▶ **INSTRUCTIONS FOR THE TASK**:
Among the entries below, take the line with "Click the Himera" and the line with "Go to Home using house icon", and output them and every line between them exactly, with nothing else.
○ ○ ○ ○ ○ ○ ○
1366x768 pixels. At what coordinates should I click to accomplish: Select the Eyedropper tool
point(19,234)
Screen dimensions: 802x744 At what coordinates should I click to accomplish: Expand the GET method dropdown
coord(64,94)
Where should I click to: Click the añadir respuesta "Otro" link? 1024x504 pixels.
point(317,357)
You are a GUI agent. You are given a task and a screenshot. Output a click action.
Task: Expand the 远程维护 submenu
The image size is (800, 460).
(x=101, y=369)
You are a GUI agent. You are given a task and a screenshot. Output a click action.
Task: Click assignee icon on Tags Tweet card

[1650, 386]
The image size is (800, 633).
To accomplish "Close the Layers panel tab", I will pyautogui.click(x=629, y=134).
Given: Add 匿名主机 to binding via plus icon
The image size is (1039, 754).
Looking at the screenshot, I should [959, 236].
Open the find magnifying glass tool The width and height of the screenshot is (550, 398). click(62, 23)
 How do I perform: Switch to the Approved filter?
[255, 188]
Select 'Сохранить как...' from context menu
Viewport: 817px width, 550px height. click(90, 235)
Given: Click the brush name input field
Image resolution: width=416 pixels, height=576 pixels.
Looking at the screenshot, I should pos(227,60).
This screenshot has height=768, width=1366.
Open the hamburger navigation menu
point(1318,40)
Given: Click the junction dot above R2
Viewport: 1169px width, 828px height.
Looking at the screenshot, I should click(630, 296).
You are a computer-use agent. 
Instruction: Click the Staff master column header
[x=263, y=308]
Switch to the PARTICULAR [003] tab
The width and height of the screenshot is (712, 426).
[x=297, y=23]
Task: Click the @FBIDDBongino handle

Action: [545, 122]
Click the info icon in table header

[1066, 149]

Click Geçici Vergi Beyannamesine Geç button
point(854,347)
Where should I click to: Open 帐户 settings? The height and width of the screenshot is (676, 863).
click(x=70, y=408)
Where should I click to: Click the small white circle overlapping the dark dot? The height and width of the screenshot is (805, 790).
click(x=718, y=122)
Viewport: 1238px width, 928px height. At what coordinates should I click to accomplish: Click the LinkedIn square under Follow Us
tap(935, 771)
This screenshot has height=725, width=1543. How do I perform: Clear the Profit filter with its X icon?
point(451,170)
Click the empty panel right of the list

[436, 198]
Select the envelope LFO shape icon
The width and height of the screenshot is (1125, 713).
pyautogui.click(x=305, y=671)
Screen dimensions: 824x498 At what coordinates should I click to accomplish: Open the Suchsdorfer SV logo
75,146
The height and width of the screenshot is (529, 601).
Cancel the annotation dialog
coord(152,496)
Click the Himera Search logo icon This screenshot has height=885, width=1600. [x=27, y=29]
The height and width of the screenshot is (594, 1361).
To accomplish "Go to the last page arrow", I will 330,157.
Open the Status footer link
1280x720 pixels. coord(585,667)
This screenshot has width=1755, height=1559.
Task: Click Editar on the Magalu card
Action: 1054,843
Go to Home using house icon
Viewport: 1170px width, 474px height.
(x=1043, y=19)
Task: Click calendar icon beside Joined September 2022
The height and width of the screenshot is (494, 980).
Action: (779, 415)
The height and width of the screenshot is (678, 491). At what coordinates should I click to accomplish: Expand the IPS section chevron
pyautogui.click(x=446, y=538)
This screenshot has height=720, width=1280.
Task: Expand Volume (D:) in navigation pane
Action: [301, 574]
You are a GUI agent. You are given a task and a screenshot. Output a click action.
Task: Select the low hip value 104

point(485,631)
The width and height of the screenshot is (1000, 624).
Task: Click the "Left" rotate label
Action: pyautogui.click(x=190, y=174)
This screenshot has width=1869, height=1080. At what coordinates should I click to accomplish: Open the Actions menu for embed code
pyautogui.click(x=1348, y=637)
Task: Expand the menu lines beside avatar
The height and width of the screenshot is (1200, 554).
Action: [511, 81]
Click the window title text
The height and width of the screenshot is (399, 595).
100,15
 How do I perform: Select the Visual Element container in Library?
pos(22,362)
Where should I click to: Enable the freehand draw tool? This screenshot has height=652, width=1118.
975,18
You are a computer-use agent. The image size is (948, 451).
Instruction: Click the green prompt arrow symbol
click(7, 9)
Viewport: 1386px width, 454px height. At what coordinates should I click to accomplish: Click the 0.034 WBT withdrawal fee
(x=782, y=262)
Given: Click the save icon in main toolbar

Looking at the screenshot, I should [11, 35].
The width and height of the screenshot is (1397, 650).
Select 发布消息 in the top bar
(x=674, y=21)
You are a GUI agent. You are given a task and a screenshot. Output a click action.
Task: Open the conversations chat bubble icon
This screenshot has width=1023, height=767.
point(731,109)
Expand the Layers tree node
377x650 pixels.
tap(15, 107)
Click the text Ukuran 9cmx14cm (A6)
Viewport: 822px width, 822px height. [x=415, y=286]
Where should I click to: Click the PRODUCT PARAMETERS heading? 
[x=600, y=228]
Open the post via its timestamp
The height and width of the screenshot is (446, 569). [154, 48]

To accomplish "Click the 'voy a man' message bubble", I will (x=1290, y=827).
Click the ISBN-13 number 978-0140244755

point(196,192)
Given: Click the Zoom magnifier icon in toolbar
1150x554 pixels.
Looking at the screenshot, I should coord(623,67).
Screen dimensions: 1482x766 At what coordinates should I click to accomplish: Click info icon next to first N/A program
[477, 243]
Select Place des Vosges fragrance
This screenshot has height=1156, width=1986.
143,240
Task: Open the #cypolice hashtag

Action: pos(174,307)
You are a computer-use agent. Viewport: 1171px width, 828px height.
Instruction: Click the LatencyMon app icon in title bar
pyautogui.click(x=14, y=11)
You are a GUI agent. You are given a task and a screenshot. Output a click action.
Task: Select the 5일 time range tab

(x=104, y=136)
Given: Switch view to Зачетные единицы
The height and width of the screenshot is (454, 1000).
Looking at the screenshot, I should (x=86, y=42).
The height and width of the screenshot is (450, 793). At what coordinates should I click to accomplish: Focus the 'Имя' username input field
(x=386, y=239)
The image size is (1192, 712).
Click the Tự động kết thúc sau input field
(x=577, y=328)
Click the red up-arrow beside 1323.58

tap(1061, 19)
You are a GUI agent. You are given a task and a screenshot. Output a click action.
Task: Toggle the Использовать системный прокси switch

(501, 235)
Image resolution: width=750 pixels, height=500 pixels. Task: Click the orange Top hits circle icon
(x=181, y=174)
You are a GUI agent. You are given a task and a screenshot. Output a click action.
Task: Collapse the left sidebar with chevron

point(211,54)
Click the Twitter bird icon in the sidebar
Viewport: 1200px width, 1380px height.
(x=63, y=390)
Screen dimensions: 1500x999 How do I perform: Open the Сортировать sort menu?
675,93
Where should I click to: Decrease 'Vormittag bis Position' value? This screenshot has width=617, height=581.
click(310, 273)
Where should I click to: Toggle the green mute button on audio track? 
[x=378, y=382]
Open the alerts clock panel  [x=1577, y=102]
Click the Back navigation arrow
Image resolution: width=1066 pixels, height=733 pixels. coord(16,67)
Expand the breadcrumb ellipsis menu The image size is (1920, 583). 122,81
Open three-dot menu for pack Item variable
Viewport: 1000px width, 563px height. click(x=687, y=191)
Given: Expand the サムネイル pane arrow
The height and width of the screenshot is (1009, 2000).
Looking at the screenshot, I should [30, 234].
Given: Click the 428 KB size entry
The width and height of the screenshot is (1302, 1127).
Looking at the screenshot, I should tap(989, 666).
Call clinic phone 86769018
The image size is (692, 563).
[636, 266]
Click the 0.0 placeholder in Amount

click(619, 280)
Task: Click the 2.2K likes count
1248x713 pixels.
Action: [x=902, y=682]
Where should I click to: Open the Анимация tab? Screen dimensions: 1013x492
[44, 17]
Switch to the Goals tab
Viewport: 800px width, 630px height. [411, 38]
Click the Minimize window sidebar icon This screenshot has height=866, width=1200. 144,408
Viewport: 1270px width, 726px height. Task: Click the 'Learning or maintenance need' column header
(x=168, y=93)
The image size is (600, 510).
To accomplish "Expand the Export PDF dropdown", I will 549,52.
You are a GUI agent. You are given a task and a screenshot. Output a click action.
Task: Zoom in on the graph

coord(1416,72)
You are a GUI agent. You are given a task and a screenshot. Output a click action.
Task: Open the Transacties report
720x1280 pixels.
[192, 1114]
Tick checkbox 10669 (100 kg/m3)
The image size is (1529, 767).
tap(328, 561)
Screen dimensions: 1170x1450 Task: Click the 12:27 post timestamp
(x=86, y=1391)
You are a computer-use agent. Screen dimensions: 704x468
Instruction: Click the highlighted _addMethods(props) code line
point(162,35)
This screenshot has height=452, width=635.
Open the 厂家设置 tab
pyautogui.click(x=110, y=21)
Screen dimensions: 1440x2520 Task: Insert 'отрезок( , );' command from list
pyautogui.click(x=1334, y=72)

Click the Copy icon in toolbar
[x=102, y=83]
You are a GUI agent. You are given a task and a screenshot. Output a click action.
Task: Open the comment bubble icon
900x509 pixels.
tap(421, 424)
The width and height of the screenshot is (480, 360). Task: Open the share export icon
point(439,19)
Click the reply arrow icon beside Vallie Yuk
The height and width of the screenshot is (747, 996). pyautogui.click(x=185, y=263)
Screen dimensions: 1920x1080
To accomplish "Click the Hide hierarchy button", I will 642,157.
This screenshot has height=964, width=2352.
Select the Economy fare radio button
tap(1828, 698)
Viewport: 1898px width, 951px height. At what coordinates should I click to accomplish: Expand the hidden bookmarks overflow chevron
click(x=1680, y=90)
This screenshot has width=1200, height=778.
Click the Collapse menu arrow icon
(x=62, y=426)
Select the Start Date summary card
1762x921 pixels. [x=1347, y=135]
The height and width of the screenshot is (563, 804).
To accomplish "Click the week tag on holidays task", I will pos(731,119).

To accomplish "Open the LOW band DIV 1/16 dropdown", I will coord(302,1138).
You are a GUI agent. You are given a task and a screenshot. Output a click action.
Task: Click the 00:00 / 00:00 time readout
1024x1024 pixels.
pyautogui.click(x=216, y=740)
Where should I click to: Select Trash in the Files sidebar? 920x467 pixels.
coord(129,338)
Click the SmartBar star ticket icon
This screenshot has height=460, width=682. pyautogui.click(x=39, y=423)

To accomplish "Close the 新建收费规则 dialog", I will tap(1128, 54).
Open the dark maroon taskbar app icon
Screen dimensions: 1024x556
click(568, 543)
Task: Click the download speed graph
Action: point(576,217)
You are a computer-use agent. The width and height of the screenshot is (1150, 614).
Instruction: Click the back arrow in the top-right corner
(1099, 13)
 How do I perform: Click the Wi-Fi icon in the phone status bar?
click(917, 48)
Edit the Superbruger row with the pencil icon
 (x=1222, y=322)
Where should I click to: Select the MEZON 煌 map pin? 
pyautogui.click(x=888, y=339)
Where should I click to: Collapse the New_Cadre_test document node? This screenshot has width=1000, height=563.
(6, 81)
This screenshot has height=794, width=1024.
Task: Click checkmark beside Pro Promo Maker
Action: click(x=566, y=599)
○ ○ ○ ○ ○ ○ ○
▶ **RESPONSE AREA**:
Click the Himera Search logo icon This screenshot has height=885, width=1600. [x=27, y=29]
The height and width of the screenshot is (594, 1361).
To accomplish "Go to the last page arrow", I will 330,157.
Open the Status footer link
1280x720 pixels. coord(585,667)
This screenshot has width=1755, height=1559.
Task: Click Editar on the Magalu card
Action: 1054,843
Go to Home using house icon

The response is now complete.